Mme A… a été admise au bénéfice de l’aide juridictionnelle totale par une décision du 31 décembre 2025.
Vu :
- les autres pièces du dossier ;
- la requête enregistrée le 18 décembre 2025 sous le numéro 2522399 par laquelle Mme A… demande l’annulation de la décision attaquée.
Vu :
- la convention européenne de sauvegarde des droits de l’homme et des libertés fondamentales ;
- la convention de New-York du 26 janvier 1990 sur les droits de l’enfant ;
- le code de l’entrée et du séjour des étrangers et du droit d’asile ;
- la loi n°91-647 du 10 juillet 1991 ;
- le code de justice administrative.
Le président du tribunal a désigné Mme Poupineau, vice-présidente, pour statuer sur les demandes de référé.
Les parties ont été régulièrement averties du jour de l’audience.

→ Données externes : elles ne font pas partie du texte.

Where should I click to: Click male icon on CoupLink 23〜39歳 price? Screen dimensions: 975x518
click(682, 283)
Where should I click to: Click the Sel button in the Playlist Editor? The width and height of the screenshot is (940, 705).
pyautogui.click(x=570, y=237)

Ont été entendus au cours de l’audience publique du 2 janvier 2026 à 14h30 :
- le rapport de Mme Poupineau, juge des référés,
- et les observations de Me Arnal, représentant Mme A…, qui a repris et précisé ses moyens et fait valoir que le ministre de l’intérieur ne conteste pas la filiation maternelle de l’enfant, que l’erreur affectant son prénom procède d’une erreur matérielle.

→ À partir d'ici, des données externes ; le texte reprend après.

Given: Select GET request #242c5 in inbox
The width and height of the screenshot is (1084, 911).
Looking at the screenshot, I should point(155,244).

La clôture de l’instruction a été prononcée à l’issue de l’audience.
Considérant ce qui suit :
1. Mme A…, ressortissante guinéenne, est entrée en France au cours de l’année 2019 et a obtenu le statut de réfugiée par une décision de la Cour nationale du droit d’asile du 19 juillet 2021. Une demande de visa de long séjour a été présentée afin de permettre à C… G… A…, qu’elle présente comme sa fille, de la rejoindre en France dans le cadre de la procédure de réunification familiale. Par une décision du 31 juillet 2025, l’autorité consulaire française à Conakry a refusé de lui délivrer le visa sollicité. Par la présente requête, Mme A… demande au juge des référés, saisi sur le fondement de l’article L. 521-1 du code de justice administrative, d’ordonner la suspension de l’exécution de la décision implicite de rejet née le 1er novembre 2025 du silence de la commission de recours contre les décisions de refus de visa d’entrée en France sur le recours formé contre la décision de l’autorité consulaire française à Conakry.

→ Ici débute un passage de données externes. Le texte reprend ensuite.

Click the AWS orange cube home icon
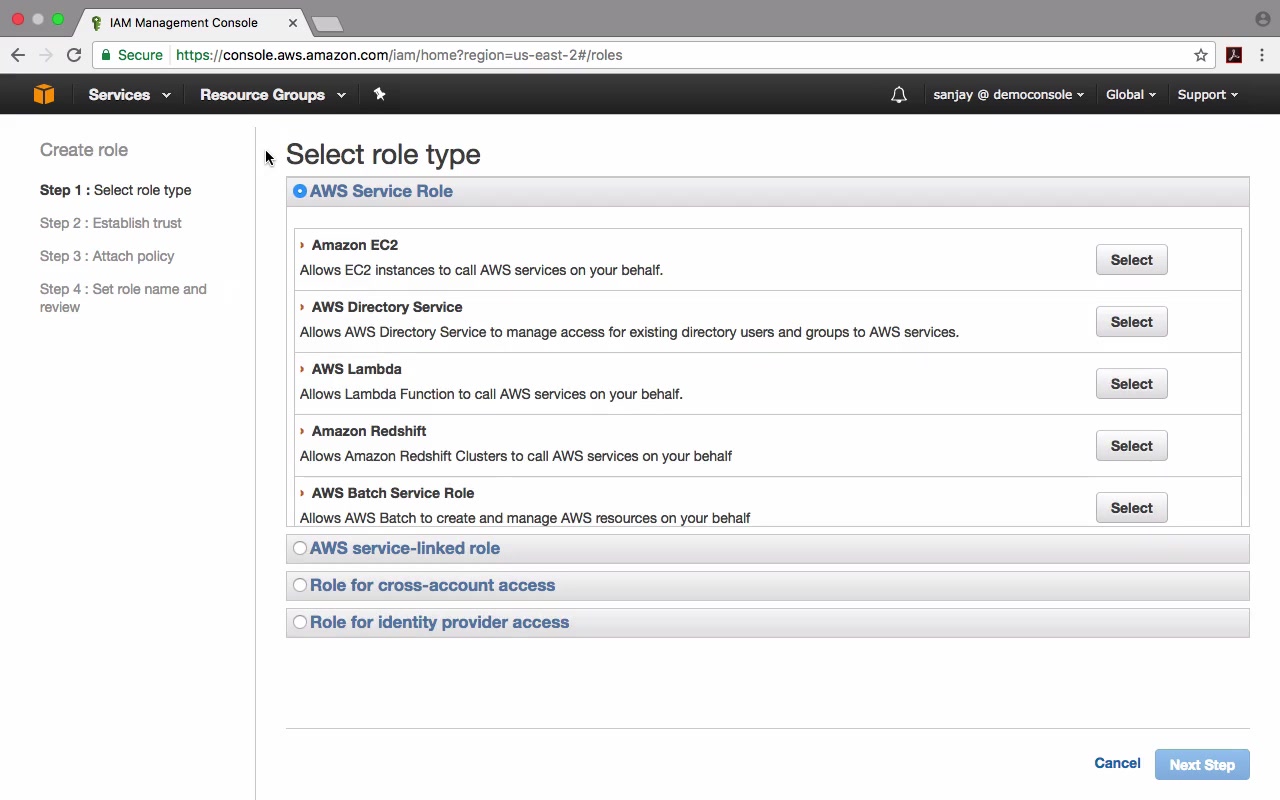The height and width of the screenshot is (800, 1280). [44, 94]
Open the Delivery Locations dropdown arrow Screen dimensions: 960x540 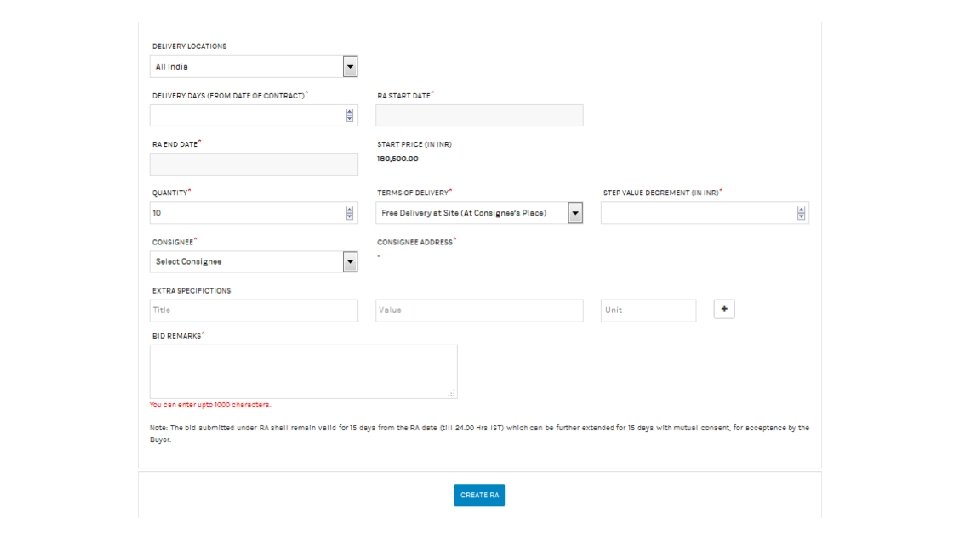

2. Aux termes de l’article L. 521-1 du code de justice administrative : « Quand une décision administrative, même de rejet, fait l’objet d’une requête en annulation ou en réformation, le juge des référés, saisi d’une demande en ce sens, peut ordonner la suspension de l’exécution de cette décision, ou de certains de ses effets, lorsque l’urgence le justifie et qu’il est fait état d’un moyen propre à créer, en l’état de l’instruction, un doute sérieux quant à la légalité de la décision (…) ».
3. Il résulte des dispositions de l’article D. 312-8-1 du code de l’entrée et du séjour des étrangers et du droit d’asile, que la commission de recours contre les décisions de refus de visa d’entrée en France doit être regardée comme s’étant approprié les motifs retenus par l’autorité consulaire française à Conakry qui a relevé que les documents produits ne permettaient pas de justifier que le lien de filiation de la demandeuse de visa n’était établi qu’à l’égard de Mme A…, que l’autre parent était décédé ou déchu de ses droits parentaux ou qu’elle aurait été confiée à Mme A… au titre de l’autorité parentale en vertu d’une décision d’une juridiction étrangère.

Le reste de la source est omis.